Haydock Commentary Mark 12:1-12

  • Ver. 1. Under these figurative modes of speech, or parables, Jesus Christ began to trace out for their reflection a true portraiture of their ingratitude, and of the divine vengeance.  By this man we are to understand God the Father, whose vineyard was the house of Israel, which  he guarded by angels; the place dug for the wine-vat is the law; the tower, the temple; and Moses, the prophets and the priests, whom the Jews afflicted and persecuted are the  husbandmen or servants.  S. Jerom. This same parable was employed by Isaias, (v. 1.) where speaking of Christ, he says: My beloved had a vineyard, and he fenced it in. Tirinus. He went into a far country, not by change of place, for he is every where, but by leaving the workmen the power of free-will, either to work or not to work; in the same manner as a man in a far country cannot oversee his husbandmen at home, but leaves them to themselves.  Ven. Bede. — This parable is thus morally explained: Jesus planted a Church with his own blood, surrounded it with evangelical doctrine, as with a hedge; dug a place for the wine-vat, by the abundance of spiritual graces which he has prepared for his Church; built a tower, by appointing his angels to guard each individual Christian, who are the husbandmen to whom he has let it out.  Nic. de Lyra.

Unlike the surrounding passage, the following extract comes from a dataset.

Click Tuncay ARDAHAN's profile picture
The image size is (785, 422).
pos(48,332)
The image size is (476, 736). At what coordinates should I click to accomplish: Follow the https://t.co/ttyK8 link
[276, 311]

  • Ver. 2. The first servant whom the Almighty sent was Moses; but they sent him away empty; for, says the Psalmist, they provoked him to anger in the camp.  Ps. cv.  The second servant sent was David, whom they used reproachfully, saying: What have we to do with David? 3 Kings xii. 16.  The third was the school of the prophets; and which of the prophets did they not kill?  Mat. xxiii.  Ven. Bede.
  • Ver. 7. From this it appears, that the chief priests and lawyers were not ignorant that Christ was the Messias promised in the law and the prophets, but their knowledge was afterwards blinded by their envy: for otherwise, had they known him to be true God, they would never have crucified the Lord of glory, says S. Paul.  For a further explanation, see S. Mat. xxi.  Ven. Bede.
  • Ver. 8. They cast the heir, Jesus Christ, out of the vineyard, by leading him out of Jerusalem to be crucified. Theophy. They had before cast him out by calling him a Samaritan and demoniac; (S. John, C. viii.) and again by refusing to receive him, and turning him over to the Gentiles.  S. Jerom.
  • Ver. 9. The vineyard is given to others; as it is said, they shall come from the east and the west, from the north and the south, and sit down with Abraham, Isaac and Jacob in the kingdom of God.  S. Jerom.
  • Ver. 10. By this question, Christ shows that they were about to fulfil this prophecy, by casting him off, planning his death, and delivering him up to the Gentiles, by which he became the corner-stone, joining the two people of the Jews and Gentiles together, and forming out of them the one city and one temple of the faithful.  Ven. Bede. The Church is the corner, joining together Jews and Gentiles; the head of it is Christ.  By the Lord hath this been done in our days, and it is wonderful in our eyes, seeing the prodigies which God has performed through him whom men reject as an impostor.  Theophy. and V.
  • Ver. 12. The chief priests thus shew, that what our Saviour had just said was true, by thus seeking to lay their hands on him.  Ven. Bede.